La théologie réformée refuse cette échappatoire. Rien n’arrive en dehors du gouvernement providentiel de Dieu. Cela ne signifie pas que Dieu soit moralement mauvais, ni que les distinctions entre le Créateur, les créatures et les causes secondes disparaissent. Cela signifie que le hasard absolu n’est pas le maître caché de l’histoire.
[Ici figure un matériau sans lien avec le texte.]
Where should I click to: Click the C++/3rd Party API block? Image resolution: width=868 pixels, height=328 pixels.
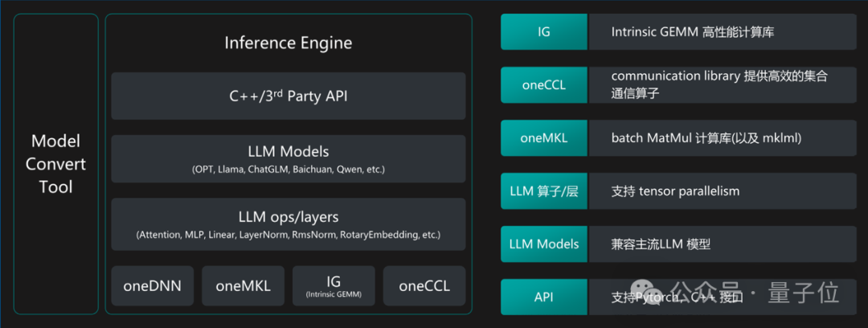[x=288, y=96]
C’est précisément ici que le problème devient le plus aigu : si Dieu pouvait empêcher une catastrophe et ne l’empêche pas, pourquoi la permet-il ?
À cette question générale, la foi chrétienne apporte plusieurs éléments : le monde est déchu ; Dieu poursuit une histoire qui dépasse l’instant ; la souffrance peut être intégrée à des fins que nous ne percevons pas immédiatement ; le jugement et la grâce appartiennent tous deux à son gouvernement ; aucun mal ne pourra finalement défaire son dessein. Mais à la question particulière – pourquoi cette vallée, cette famille, cet enfant, ce jour-là ? – nous devons souvent répondre : nous ne le savons pas.
Cette ignorance n’est pas une explication. Elle est une limite. Le christianisme ne nous donne pas accès au conseil secret de Dieu. Il interdit donc deux présomptions contraires : déclarer que l’événement est absurde parce que nous n’en connaissons pas la raison, ou inventer avec assurance la raison divine précise que Dieu n’a pas révélée.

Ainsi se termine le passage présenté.